So at Versta Research, all fieldwork we conduct or oversee requires a daily and detailed fieldwork report that gives us visibility into all kinds of technical and conceptual issues that might affect the quality and outcomes of research. Figure 1 shows an example of a report; nothing fancy, but full of crucial data.
As we review these reports, we watch for several warning signs and intervene where needed:
Too many interviews, too fast often means that sampling protocols are not being managed, or that screening questions designed to filter out inappropriate respondents are programmed incorrectly. Rigorous fieldwork is rarely conducted quickly and overnight, largely because doing so would require an (expensive) team of professionals monitoring it at every moment.
Skewed demographics are common in the early phases of fieldwork, but they are a warning sign that we need to correct the sampling protocols. In consumer surveys, we typically monitor cross tabulations of age, gender, and other key demographics.
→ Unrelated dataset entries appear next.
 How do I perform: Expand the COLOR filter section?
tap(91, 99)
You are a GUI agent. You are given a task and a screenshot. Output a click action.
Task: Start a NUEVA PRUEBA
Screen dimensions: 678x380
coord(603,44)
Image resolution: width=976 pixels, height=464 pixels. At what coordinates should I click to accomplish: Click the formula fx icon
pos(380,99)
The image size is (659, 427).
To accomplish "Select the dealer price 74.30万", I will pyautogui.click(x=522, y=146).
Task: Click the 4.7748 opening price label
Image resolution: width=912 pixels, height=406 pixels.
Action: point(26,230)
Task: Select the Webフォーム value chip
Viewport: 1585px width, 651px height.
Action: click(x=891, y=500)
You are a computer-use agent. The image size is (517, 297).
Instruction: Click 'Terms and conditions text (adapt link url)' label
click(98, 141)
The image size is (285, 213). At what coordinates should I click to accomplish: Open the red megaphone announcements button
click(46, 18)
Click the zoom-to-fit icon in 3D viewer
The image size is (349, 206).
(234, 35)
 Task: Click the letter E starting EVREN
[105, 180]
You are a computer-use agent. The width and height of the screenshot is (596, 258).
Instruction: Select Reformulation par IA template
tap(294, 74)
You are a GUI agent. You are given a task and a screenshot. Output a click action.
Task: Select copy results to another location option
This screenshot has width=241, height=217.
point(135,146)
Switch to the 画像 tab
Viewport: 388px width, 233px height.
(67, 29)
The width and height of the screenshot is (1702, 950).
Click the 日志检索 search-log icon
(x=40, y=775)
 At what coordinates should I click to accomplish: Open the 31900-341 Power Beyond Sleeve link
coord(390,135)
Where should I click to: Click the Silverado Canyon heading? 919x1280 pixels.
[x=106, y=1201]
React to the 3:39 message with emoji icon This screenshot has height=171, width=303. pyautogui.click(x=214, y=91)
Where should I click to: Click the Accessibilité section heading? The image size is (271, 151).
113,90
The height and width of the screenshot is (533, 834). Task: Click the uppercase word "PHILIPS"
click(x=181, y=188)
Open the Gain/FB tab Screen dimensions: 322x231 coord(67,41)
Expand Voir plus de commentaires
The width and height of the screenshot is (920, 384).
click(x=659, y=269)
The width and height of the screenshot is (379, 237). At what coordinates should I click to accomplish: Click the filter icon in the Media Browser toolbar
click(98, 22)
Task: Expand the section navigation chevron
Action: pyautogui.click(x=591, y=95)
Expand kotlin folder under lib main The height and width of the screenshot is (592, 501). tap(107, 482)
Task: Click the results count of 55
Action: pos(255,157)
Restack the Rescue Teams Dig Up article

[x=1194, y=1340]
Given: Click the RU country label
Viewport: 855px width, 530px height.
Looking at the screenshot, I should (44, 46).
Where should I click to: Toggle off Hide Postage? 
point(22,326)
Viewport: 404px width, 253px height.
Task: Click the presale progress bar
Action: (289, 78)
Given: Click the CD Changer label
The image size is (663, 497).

In B2B surveys, we monitor variables like industry and levels of responsibility.
Long or short survey lengths means there is probably something wrong with the survey programming, hosting platform, or that a survey has been invaded by an online survey bot or fraudulent survey takers. How do we know if the survey length is coming in too long or too short? We have a method for estimating survey length and then confirm that median survey length differs by no more than 20% of our estimate.
High quit rates may indicate that technical glitches are preventing people from answering certain questions, and often graphics or java script are the culprits. To identify the problem, we look at how many people quit the survey and where in the survey they quit.
High screen-out rates means there is something wrong with our sampling. We might be targeting the wrong people, which can result from something as simple as having sorted a spreadsheet backwards. Low screen-out rates, on the other hand, often mean that screening questions designed to filter out inappropriate respondents are programmed incorrectly.
We also monitor how many people are passing or failing quality control indicators that we build into our surveys, which gives good information about the instrument itself (is it too burdensome?) and about the quality of our sample (are real respondents offering thoughtful answers?)
Having been burned in the past by lousy fieldwork and sloppy execution, many researchers feel nervous when finally giving the green light for data collection. Instead of feeling nervous, a better approach is to order up a simple daily update of key statistics from incoming data that will allow you to make smart decisions and corrections along the way.
–Joe Hopper, Ph.D.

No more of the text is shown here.